The causal graph view is the primary investigation surface in kprobe. It renders a directed graph of cause and effect across your entire system, from the financial event at the top to the kernel decision at the bottom.

Reading the graph

Each node represents an event. Nodes are grouped into two categories:

  • Financial events — payments, settlements, ledger writes, risk checks. These are derived from your OpenTelemetry traces and kprobe’s financial domain primitives.
  • Kernel events — raw eBPF events: tcp_sendmsg, sched_switch, mm_page_fault, and so on. These are captured directly from the kernel with no instrumentation required.

Each edge represents a causal relationship — the source event caused or triggered the destination event.
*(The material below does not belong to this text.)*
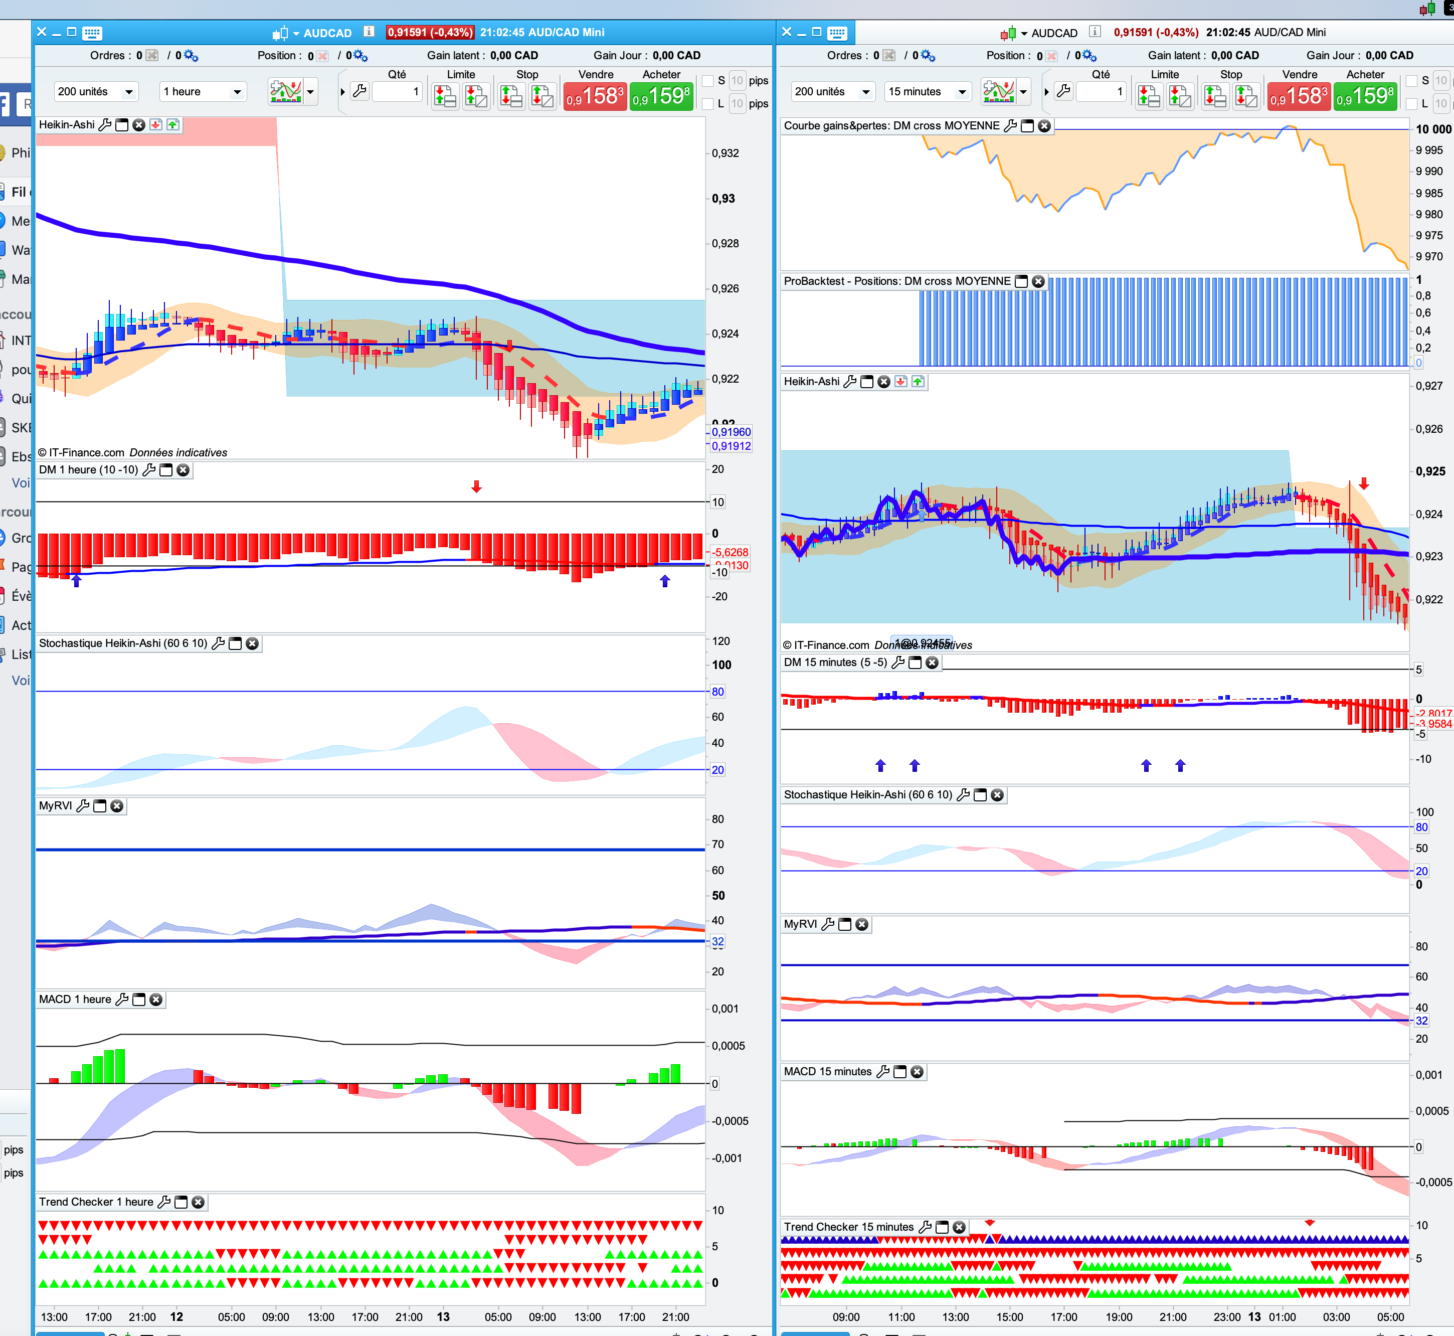This screenshot has height=1336, width=1454.
Task: Click the info icon next to AUDCAD in the left title bar
Action: point(369,32)
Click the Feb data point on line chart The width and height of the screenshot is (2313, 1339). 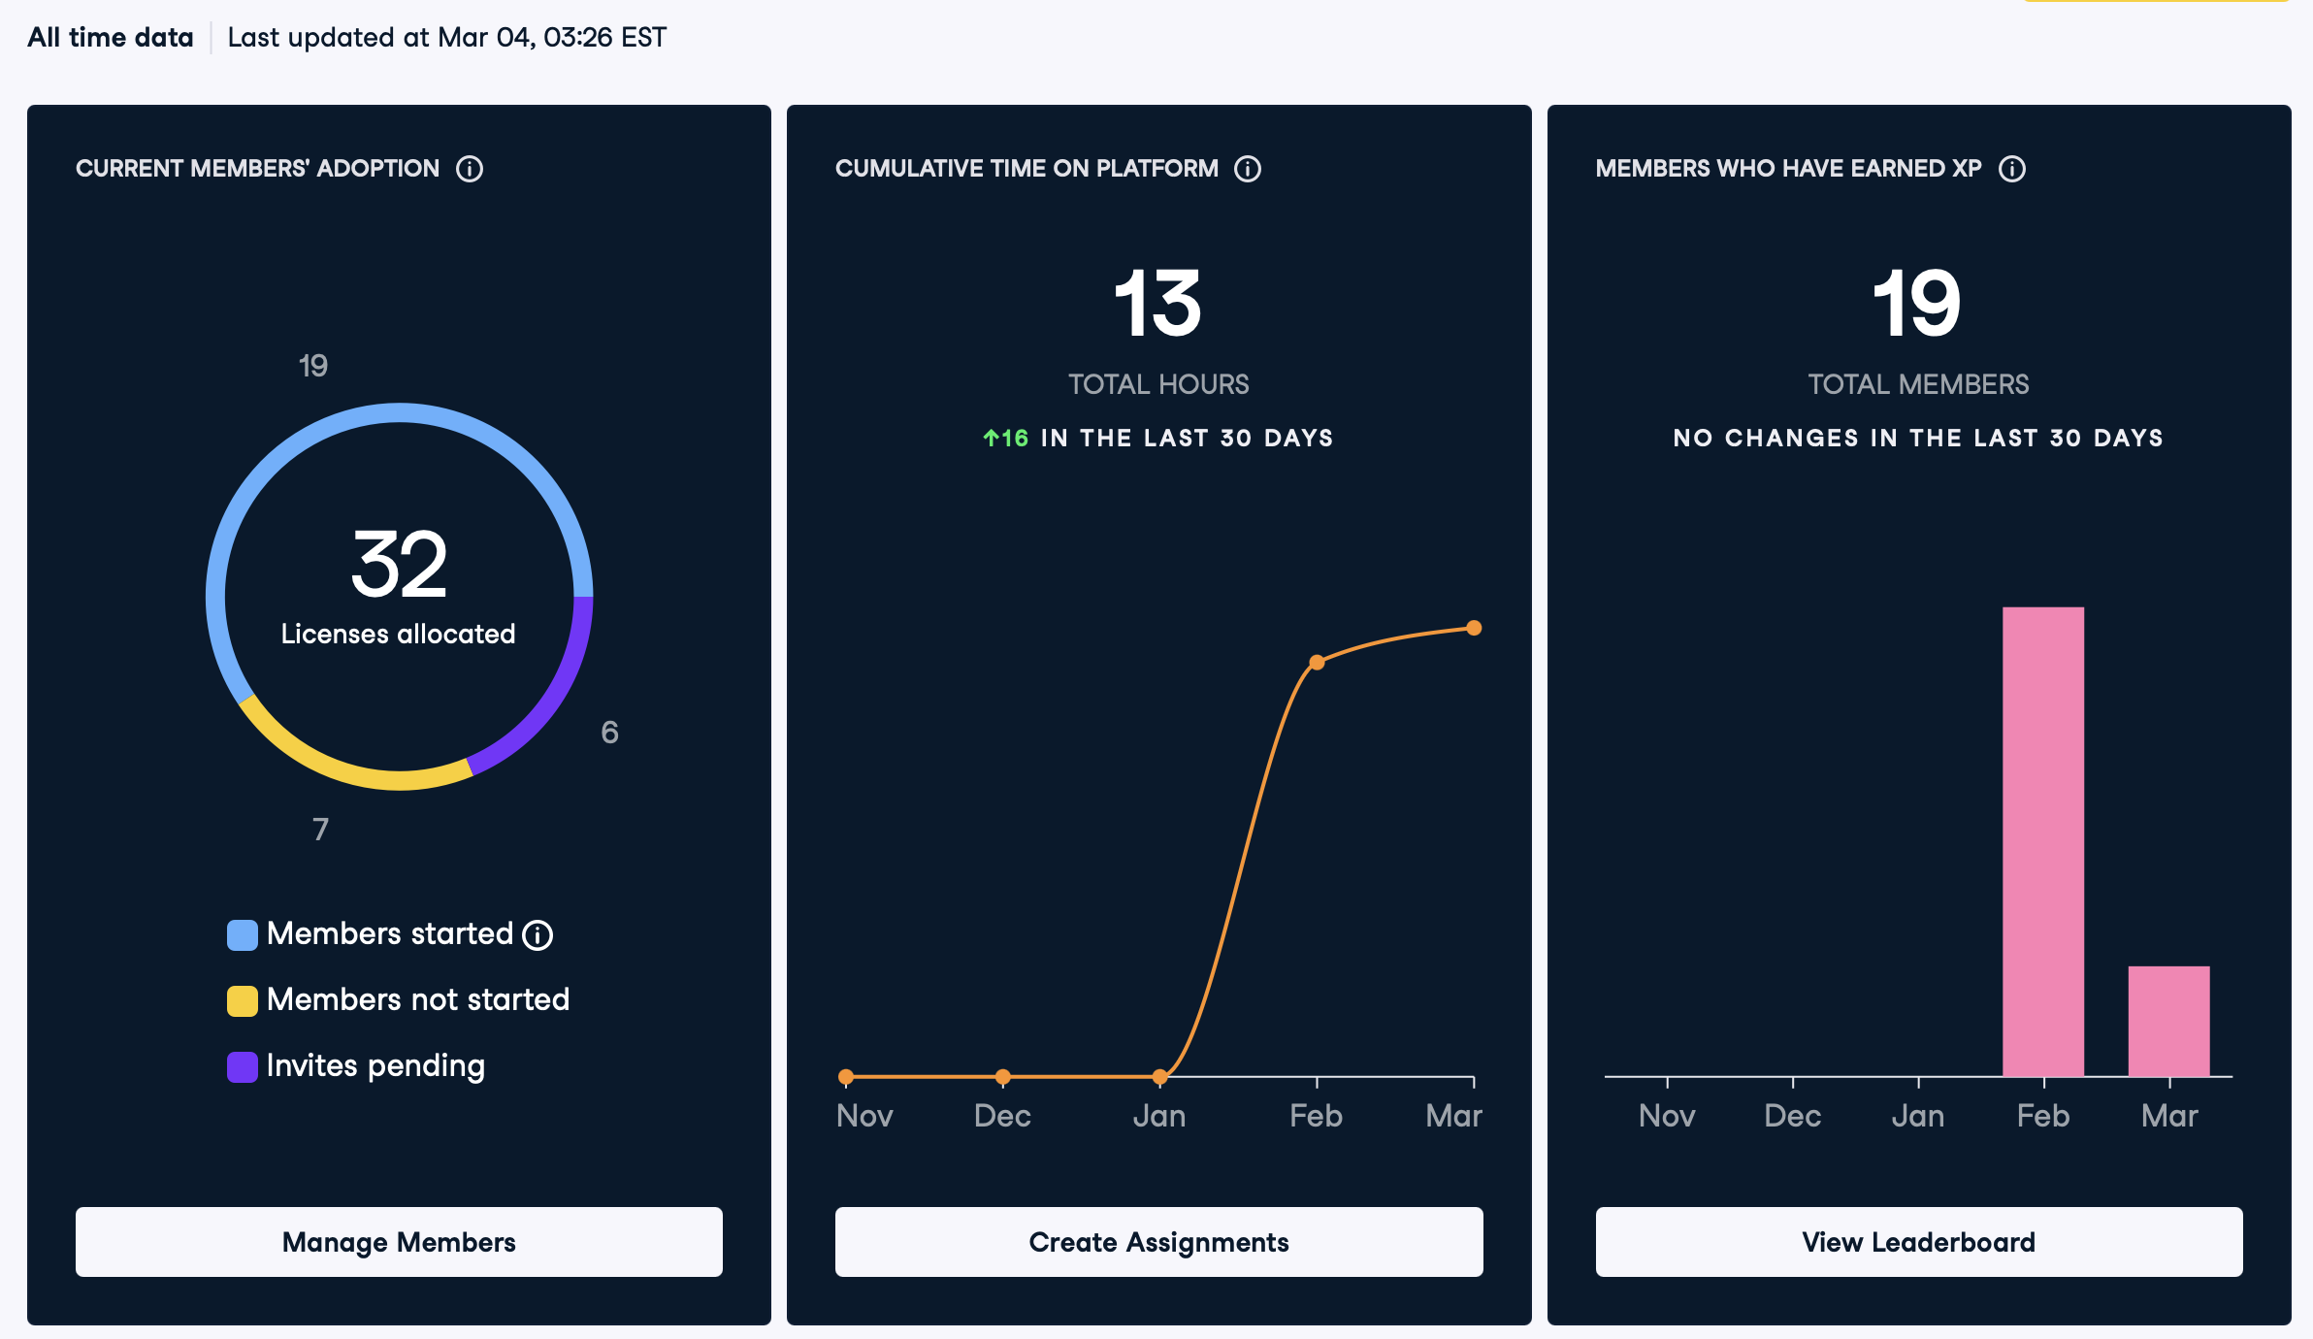coord(1317,663)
Edges are weighted by latency impact: thicker, more prominent edges represent relationships with higher latency contribution.

Node colours

ColourMeaning
NeutralEvent within normal latency bounds
AmberEvent that contributed to total latency
Amber with badgeRoot cause — the kernel event identified as the primary cause
MutedDownstream consequence of the root cause

Click a node to open the event detail panel. This shows:

  • Full timestamp (nanosecond precision)
  • Process ID and thread ID
  • CPU core
  • Event type and raw data
  • Financial context (transaction ID, service, operation)
  • Latency contribution

Scroll to zoom — zoom in to see individual kernel events, zoom out to see the full transaction flow.

Drag to pan — move around large graphs.

Click an edge to see the causal relationship detail — what made the engine draw this edge, the time delta between the two events, and the shared resource they both touched.

The root cause badge

The root cause node is the kernel event the causal engine has identified as the primary trigger of the failure. It is marked with a root cause badge and an amber glow.

The root cause is determined by the causal engine using a combination of:

  • Temporal ordering — the root cause event precedes all downstream effects
  • Shared resource contention — it shares a resource (CPU core, memory page, file descriptor) with the affected process
  • Latency threshold crossing — its timing contribution explains the observed failure

The root cause is a strong signal, not a definitive verdict. Always inspect the full causal chain context before drawing conclusions.

Searching and filtering

Use the search bar at the top of the graph view to find a specific transaction by ID. The graph renders immediately from the Neo4j causal store — typical query time is under 100ms.

You can filter the graph by:

  • Event type — show only kernel events, financial events, or both
  • Latency threshold — hide events below a latency contribution threshold
  • Time range — narrow the graph to a specific time window
  • Service — show only events from a specific service or PID

Exporting

The graph can be exported as:

  • PNG — for sharing in incident reports
  • JSON — full graph structure for programmatic analysis
  • Cypher — the raw Neo4j query that produced this graph